Chart 2: Emerging market currencies have already depreciated significantly against the US dollar
Source: Thomson Reuters Datastream/ECR
The situation differs around the world. As explained earlier, before long, US economic growth will have to slow to potential (approximately 1.5%). This rate is too low to sustain the huge debt burden. Therefore, share prices will fall as credit spreads widen but once prices fall by over 20% the economy will be hit hard and monetary easing will have to be on the cards again. And even though equity prices will bounce back and credit spreads will narrow, these effects will be short-lived as potential growth will be declining.
However, it will not stop there. If growth is sluggish in Europe and slows to around 1.5% in the US, it will not be high enough in other countries relative to the debt burdens. Most of all in the Asian emerging markets, so monetary easing will be required in these countries, too, eventually. Consequently, even though debts are already high, the debt mountains will continue to grow.
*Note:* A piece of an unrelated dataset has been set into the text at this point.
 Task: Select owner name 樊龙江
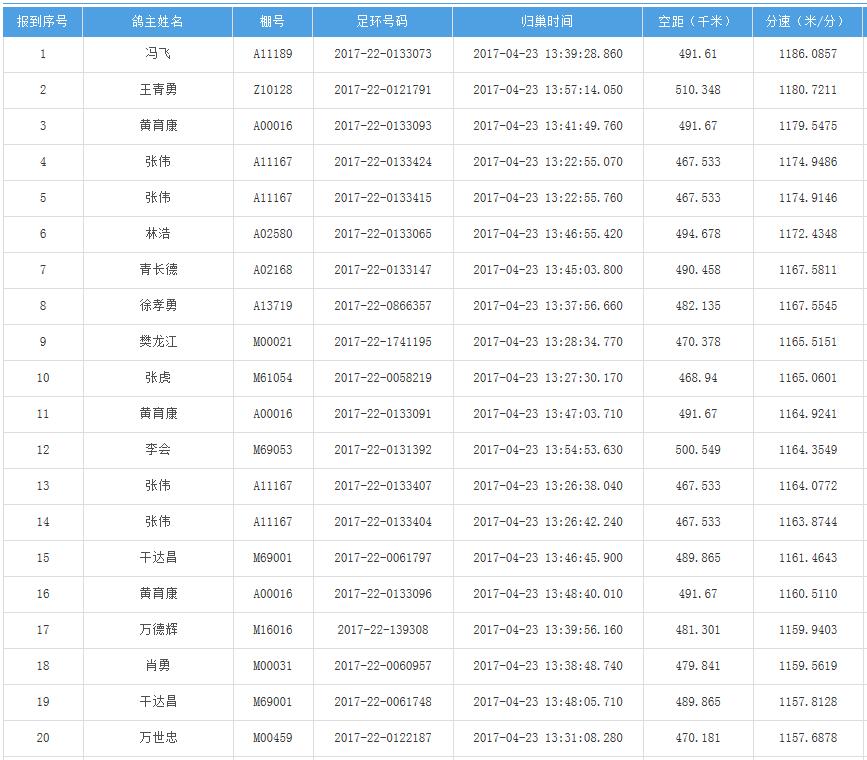[157, 342]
This underlies our forecast that price fluctuations will increase in the future. Share prices will discount the fact that economic growth will continue to be sluggish as the debt burden increases. As a result, credit spreads will widen. However, the economy is too fragile to cope with plunging share prices and widening credit spreads. The best solution would be the rapid implementation of far-reaching structural reforms everywhere. Politically, this is unfeasible.
At best, all we can hope for is a gradual unfolding of this process. This is why (more) monetary easing will be on the cards as soon as share prices plummet and credit spreads widen substantially. In the first week of September, the ECB and several Fed members hinted at this. Following a stimulus, both the stock markets and credit spreads will recover but not for long. They’ll soon change course again. Even more so if monetary policy stays accommodative (because growth is too slow).
These developments will not unfold at the same pace or to the same degree in different areas across the globe. Therefore, currency fluctuations are bound to gain momentum. And this is something which has already started: witness the movements of the euro and the EM currencies against the dollar in the past months, for instance.
In Europe, it will be necessary to pursue very loose monetary policy for quite some time to come. The reasons: high jobless rates, low wage increases, fairly sluggish growth, and minimal inflation. Conditions in the US are different: unemployment has dropped so much that higher wage increases can be expected in the near future. This does not mean that the Fed will be able to really tighten its policy – which would have been better in terms of productivity developments – but at least it can begin to take steps in this direction, long before Europe does the same.
This points to policy divergences between the US and Europe, which will automatically increase the price fluctuations. All the more so if it becomes necessary to apply monetary easing at speed, in case of another stock market rout and/or widening credit spreads and an appreciating dollar. Such a bumpy monetary ride is a recipe for significant gyrations in financial markets.